### Passage
*** Begin section ***
Last year, Kelly Christey, a registered nurse who spent her professional life helping others, became one of Chris O’Brien Lifehouse’s cancer patients at the age of 31. Through her experience as a patient and prior to her passing, Kelly identified a range of medical procedures that were in pressing need of improvement for the betterment of all cancer patients. As a direct result of Kelly’s feedback, we acknowledged that there were important lessons to be learnt and changes to medical procedures would need to be implemented. These changes include communication standards being elevated to a higher and more informative level and significant changes to medical practices to ensure respect, comfort, dignity and empathy are at the forefront of every patients experience of care at Chris O’Brien Lifehouse.
With the above in mind, and as a direct result of Kelly’s feedback, the following initiatives have been undertaken.
Importance of compassion, communication and respect
Person-centred care relies on respect for patient decisions, compassion in our communication and our capacity to support the entire family and carers. This requires skill and consistency across all disciplines, and we are investing in all our staff to ensure a consistent experience and sense of trust underpins all aspects of our care.
Prompt and appropriate pain relief
Essential to comfort and quality of life is pain relief, as such the importance of being able to provide this quickly has resulted in our expansion of our bedside secure medication protocols enabling nurses to react quickly at the bedside to reduce the development of uncontrolled pain. Uncontrolled pain is escalated for senior clinical review to ensure the most appropriate regimen is considered.
*** End section ***
### Material provided
*** Begin section ***
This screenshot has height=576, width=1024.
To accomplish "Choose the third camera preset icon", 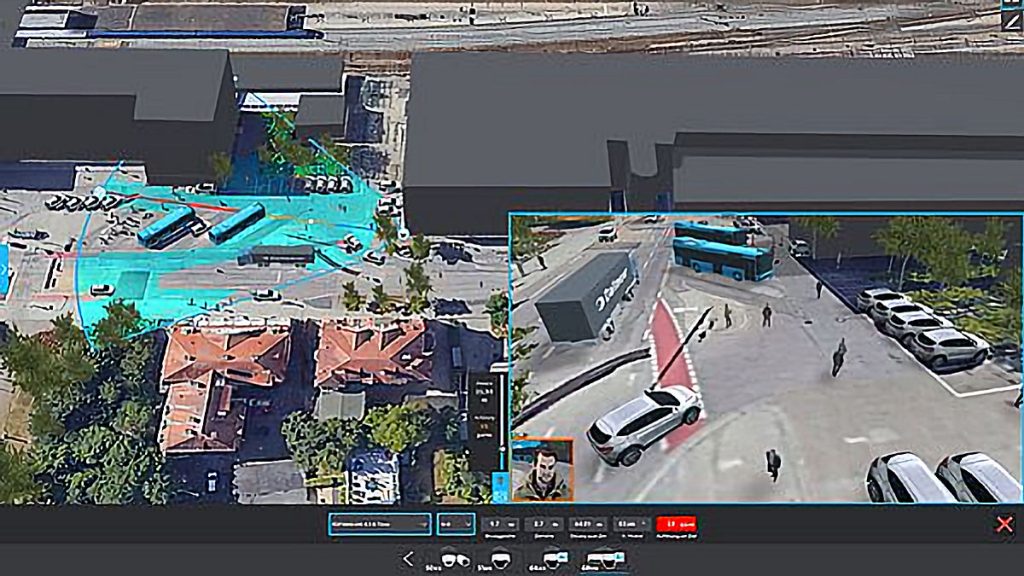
*** End section ***
### What is being asked
Could you give the part of the Lifehouse passage that opens with "Prompt and appropriate" and closes with "regimen is considered.", replacing "bedside" with "patient's side" throughout?

### Worked solution
Prompt and appropriate pain relief
Essential to comfort and quality of life is pain relief, as such the importance of being able to provide this quickly has resulted in our expansion of our patient's side secure medication protocols enabling nurses to react quickly at the patient's side to reduce the development of uncontrolled pain. Uncontrolled pain is escalated for senior clinical review to ensure the most appropriate regimen is considered.